26 January 2015

Three Feels Big

The Bairn turned three-years-old today.  When I was growing up, it never occurred to me that my birthdays might be more significant to my mother than they were to me.  She wasn't getting gifts or cake or the ability to go to school or drive a car like I was.  In fact, until The Bairn had his first birthday, I never considered that while I reflected on my previous birthdays each time I turned a year older, Mom was probably remembering my birth day.


Today I watched the clock and said to myself (and sometimes to Steve), this time three years ago . . . I was having contractions in the corner market.  I was still 10 hours away from having a baby.  I was on my way to the hospital.  I was a brand new mother.

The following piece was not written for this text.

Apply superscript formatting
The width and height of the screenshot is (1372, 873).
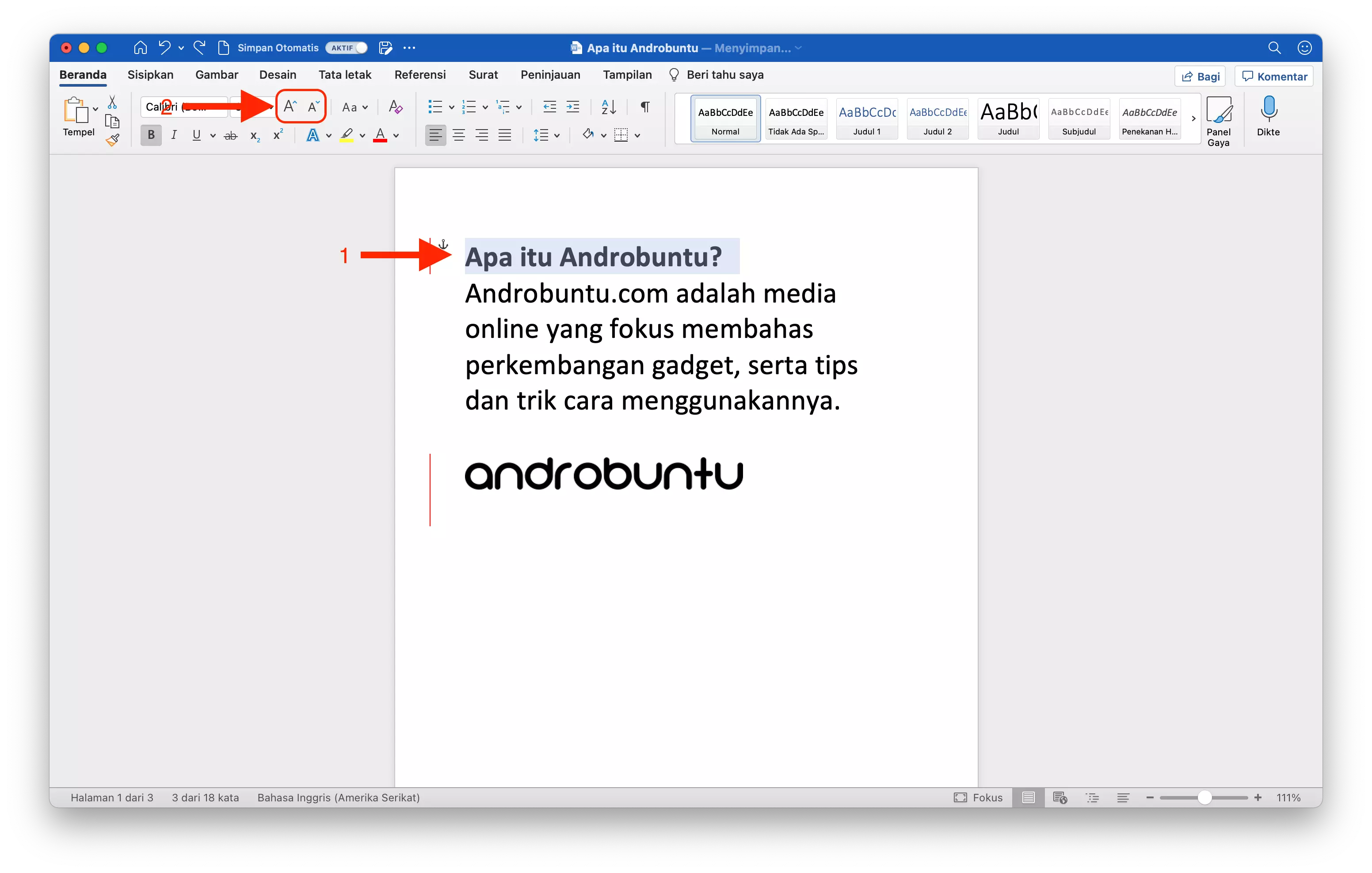click(278, 134)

I can't ever think of The Bairn's birth without thinking of all the kindness we received, far away from family, in a moldy, mouse-infested tenement, and so bewildered by parenthood that I couldn't even figure out how to take care of a newborn and fix myself lunch simultaneously without help.  Just getting to and from the hospital (three trips) took six different kind people. I had planned to use taxis but was told again and again by our friends (and sometimes mere acquaintances) that I was to call them day or night for rides. Maureen, who drove us to the hospital when we actually stayed and delivered The Bairn, chatted merrily to me, occasionally glancing at me in the rear view mirror and assuring me in her Scottish brogue, "I'm just trying to take your mind off it.  You'll be fine!" and Charlie, who drove us to the hospital 3 days later when I had a panic attack and who is the father of 10 children himself, asked me if Steve was taking proper care of me and told me stories about his first child.  Tina and Angela found me at the hospital that night after Julie, who had brought us dinner, didn't find us at home.  Angela took me to her house the next day where Aileen sat next to me for hours and taught me how to breastfeed.  And Tina kept me at her house for weeks after that, planting me on a couch with a plate of chocolates and whisking The Bairn away for some snuggling in a different room so I could sleep.

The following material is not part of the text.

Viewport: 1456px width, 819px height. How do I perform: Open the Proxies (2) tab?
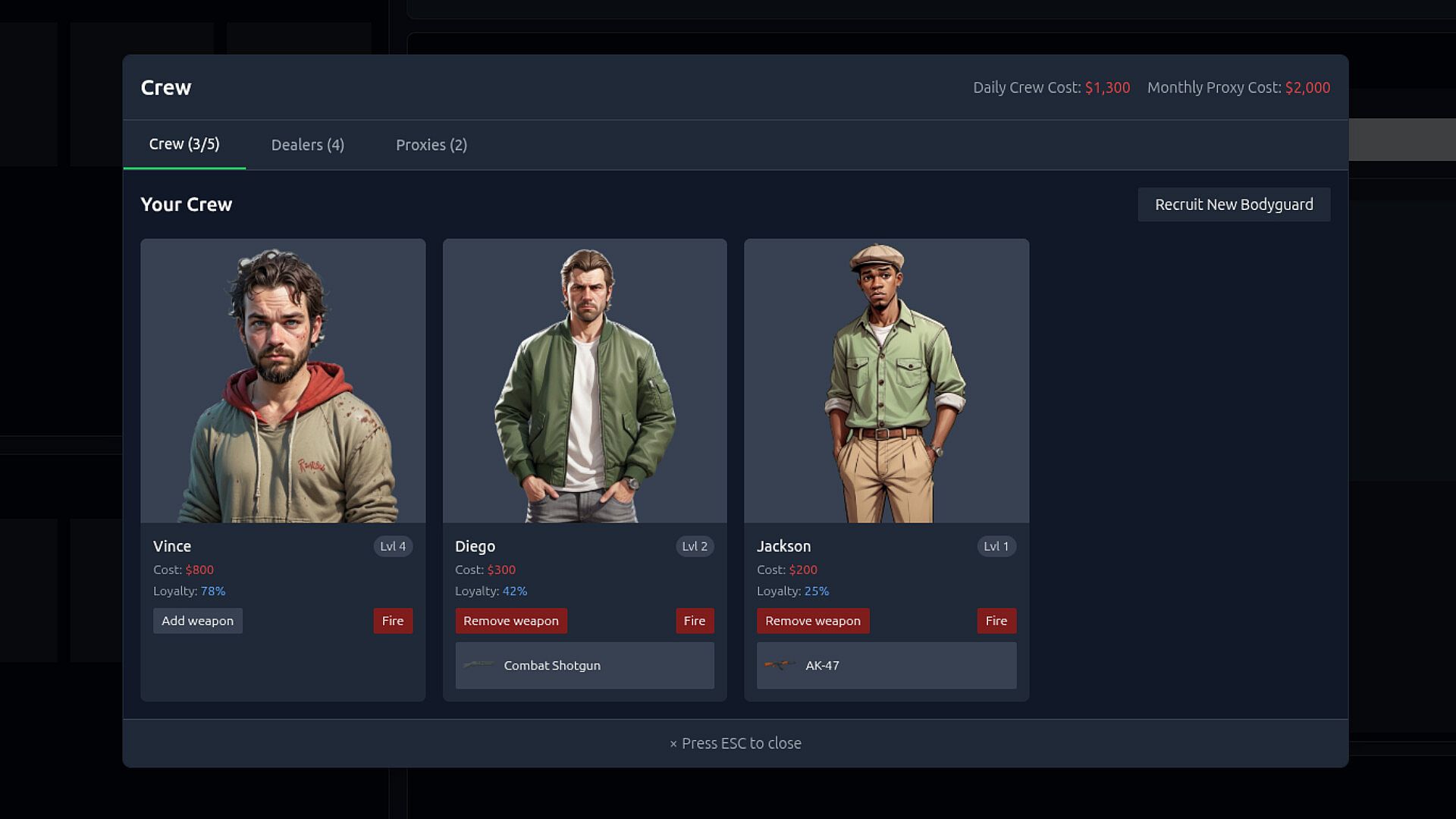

I don't know if The Bairn will ever meet any of these people who now live across an ocean from him, but they are the angels present for his birth.  He will surely hear stories about them, as they've rooted themselves in our family history through their service to us.

This is my friend Emily's blog.  We were roommates at BYU and at Sunday dinners she used to lead the discussion among roommates on topics such as which superpowers we would most enjoy.  She and her two children are in the middle of a year-long trip abroad and I love reading about her travels and her insights into her experiences, but this post, about kindness, is my favorite.  It's what I want to say about our friends in Scotland.

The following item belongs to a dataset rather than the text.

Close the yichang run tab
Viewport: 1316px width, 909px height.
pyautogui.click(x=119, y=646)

Happy Birthday to my three-year-old boy!  I'm so grateful for him and for all the new helpers in his life, because I can make lunch while I care for him now, but I'm still a bewildered parent working out how to raise this clever kid.

Chatting with Aunt Jean over Birthday Cupcakes

4 comments:

eliana23 said...

This is exactly how I feel, especially about the people who helped me there at the beginning when I was so completely terrified and clueless. I feel like I talk about them all the time in every lesson about love and service, but they made such an impact on me. You brought me a happy tear today. Thanks. And happy birthday to a very charming lad.

Jacqui said...

The phrase "call day or night" brings instant tears. Does it do that to you, too? It will always remind me of the time that phrase was said to me, the day before I unexpectedly went into premature labour with Liam, and it made an indescribable difference in my life. I can't see the phrase without being instantly filled with overwhelming gratitude. Angels is the only way to describe them!

MBC said...

Yeah, there's something about help to the helpless that's so powerful. It's always my go-to example at church, too. It just meant everything to us at the time and the magnitude of the experience hasn't ever dimmed.

Reading Liam's birth story makes me well up, Jacqui, right at the part where Lorraine offers help. Kindness is just everything.

Anonymous said...

Happy Birthday to the Bairn and my love to his parents who are doing such a great job in teaching about this life of his.